Difficulties in detecting brain lesions in acute ischemic stroke (AIS) have convinced researchers to use computed tomography (CT) to scan for and magnetic resonance imaging (MRI) to search for these lesions. This work aimed to develop a generative adversarial network (GAN) model for CT-to-MR image synthesis and evaluate reader performance with synthetic MRI (syn-MRI) in detecting brain lesions in suspected patients.

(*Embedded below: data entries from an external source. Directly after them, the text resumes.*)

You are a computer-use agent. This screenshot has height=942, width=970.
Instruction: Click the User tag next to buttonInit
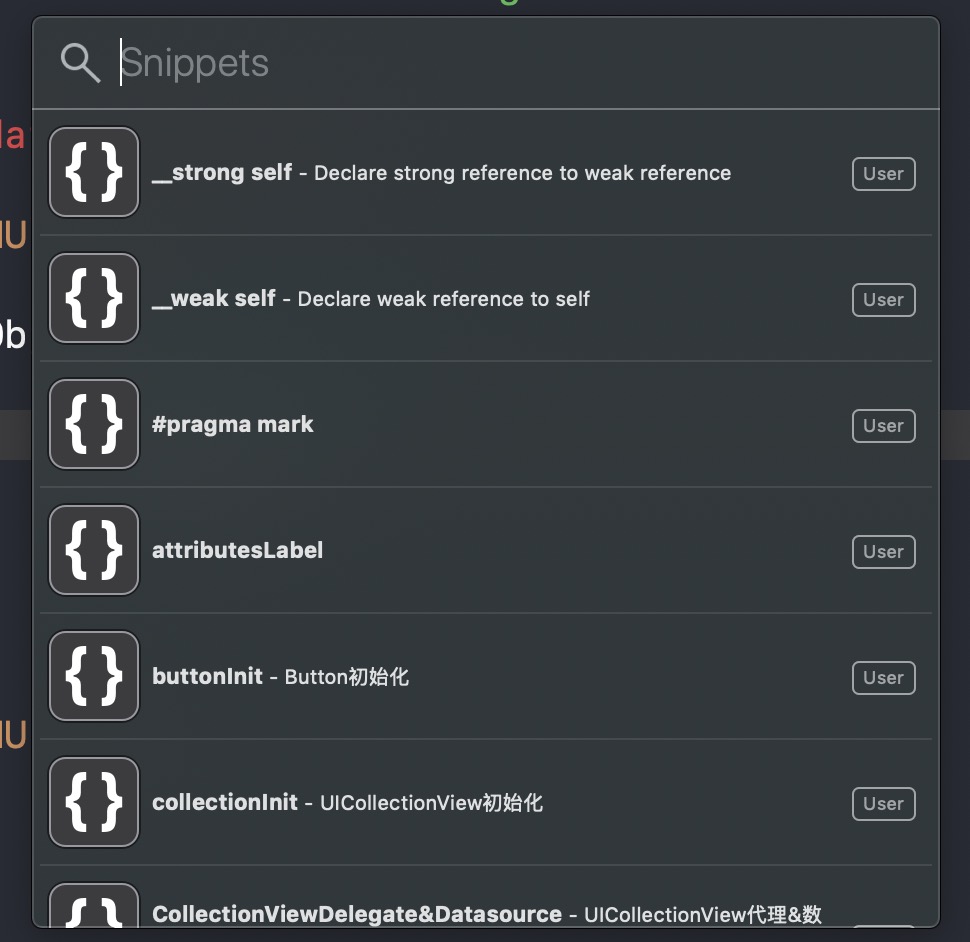tap(883, 678)
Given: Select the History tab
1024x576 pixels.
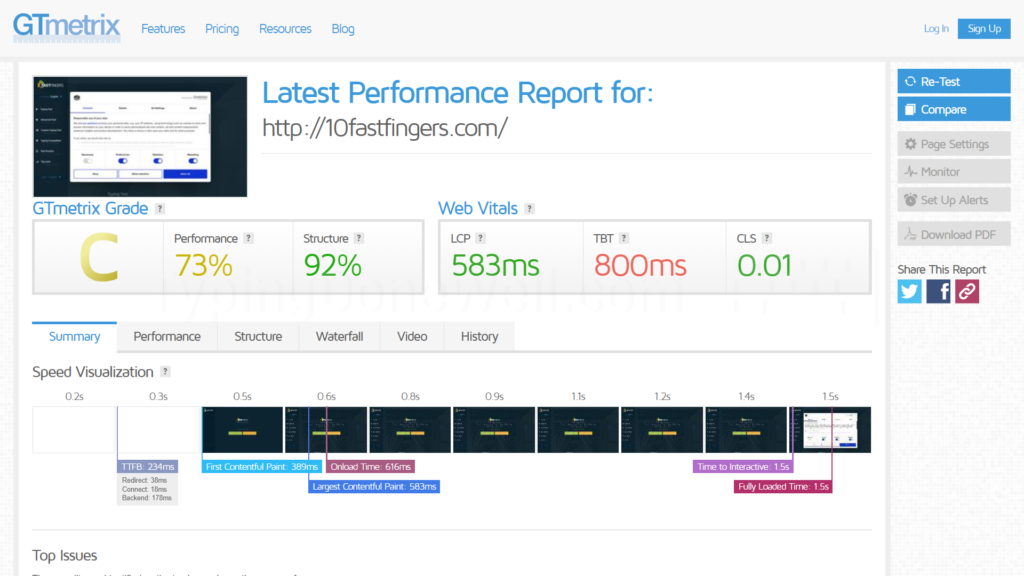Looking at the screenshot, I should 479,336.
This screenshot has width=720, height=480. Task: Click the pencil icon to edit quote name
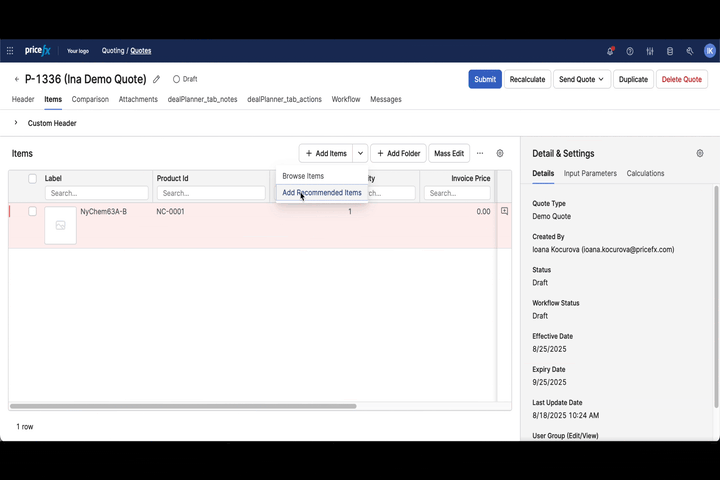click(x=156, y=79)
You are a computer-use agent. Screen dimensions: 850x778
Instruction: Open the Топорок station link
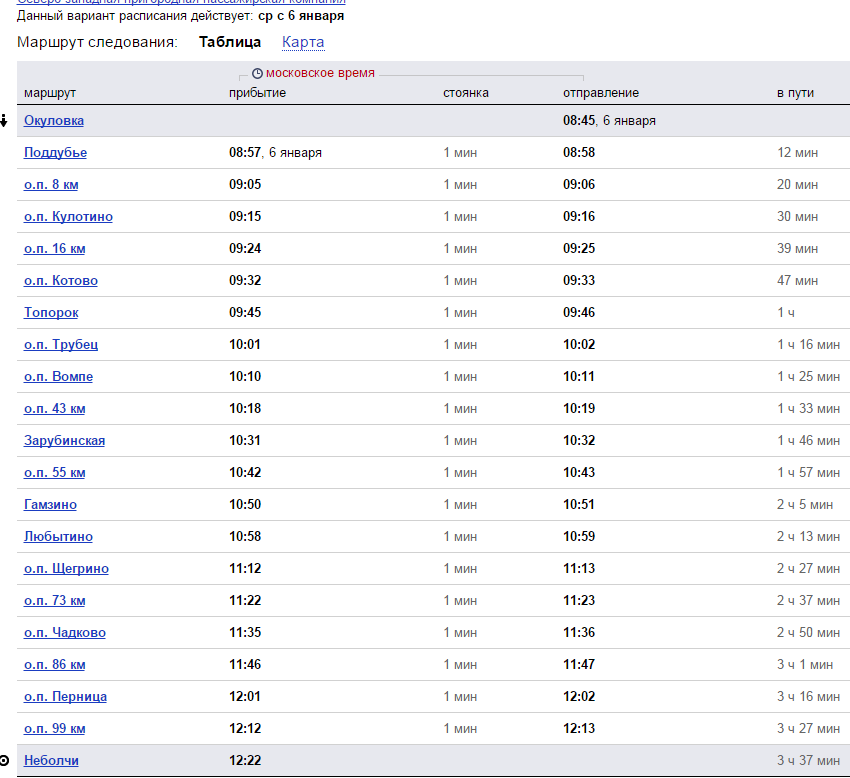[x=51, y=313]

Patients with primarily suspected AIS were randomly assigned to the training (n=140) or testing (n=53) set. Emergency CT and follow-up MR images in the training set were used to develop a GAN model to generate syn-MR images from the CT data in the testing set. The standard reference was the manual segmentations of follow-up MR images. Image similarity was evaluated between syn-MRI and the ground truth using a 4-grade visual rating scale, the peak signal-to-noise ratio (PSNR), and the structural similarity index measure (SSIM). Reader performance with syn-MRI and CT was evaluated and compared on a per-patient (patient detection) and per-lesion (lesion detection) basis. Paired t-tests or Wilcoxon signed-rank tests were used to compare reader performance in lesion detection between the syn-MRI and CT data.

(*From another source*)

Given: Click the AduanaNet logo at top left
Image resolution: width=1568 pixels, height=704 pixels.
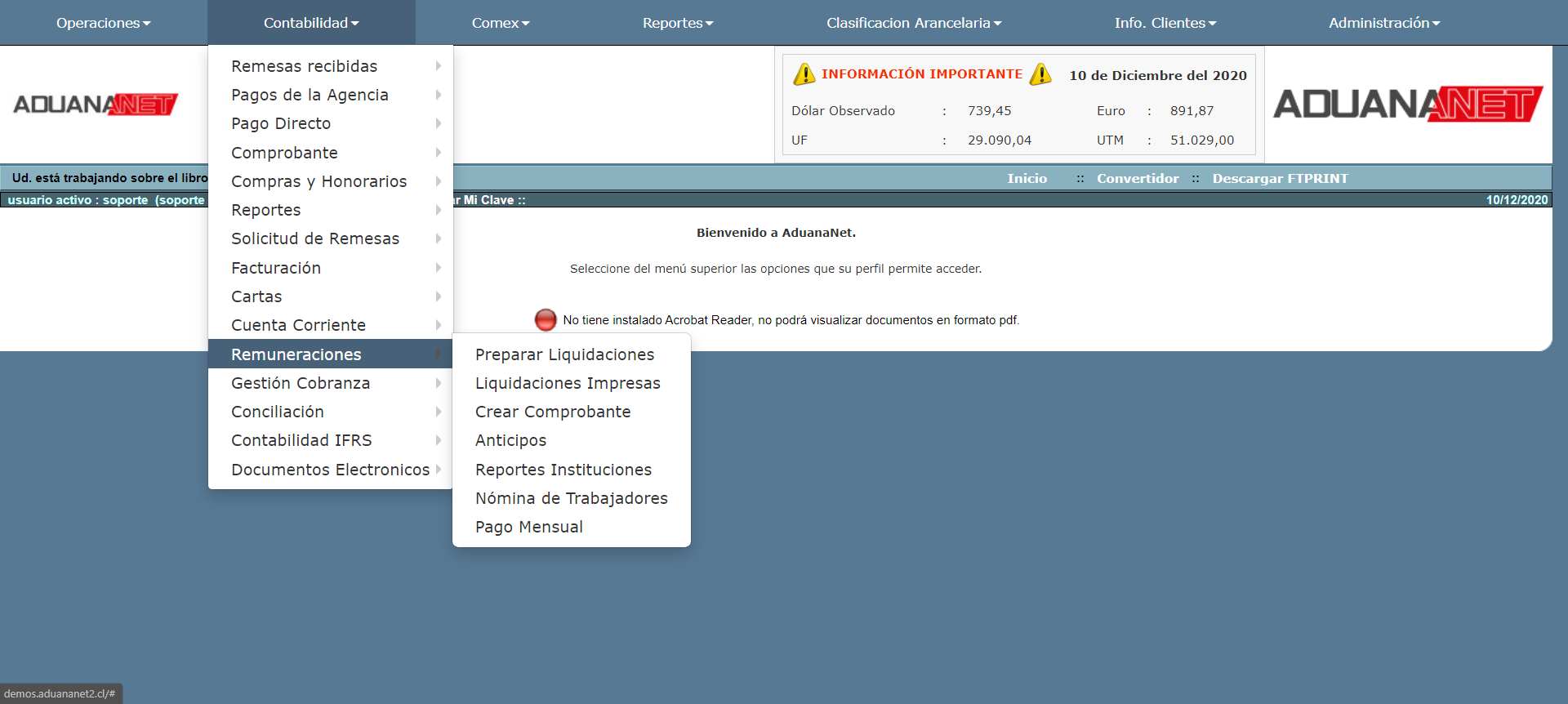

Grade 2–4 brain lesions were observed on syn-MRI in 92.5% (49/53) of the patients, while the remaining syn-MRI data showed no lesions compared to the ground truth. The GAN model exhibited a weak PSNR of 24.30 dB but a favorable SSIM of 0.857. Compared with CT, syn-MRI led to an increase in the overall sensitivity from 38% (57/150) to 82% (123/150) in patient detection and from 4% (68/1,620) to 16% (262/1,620) in lesion detection (R=0.32, corrected P<0.001), but the specificity in patient detection decreased from 67% (6/9) to 33% (3/9). An additional 75% (70/93) of patients and 15% (77/517) of lesions missed on CT were detected on syn-MRI.
The GAN model holds potential for generating synthetic MR images from noncontrast CT data and thus could help sensitively detect individuals among patients with suspected AIS. However, the image similarity performance of the model needs to be improved, and further expert discrimination is strongly recommended.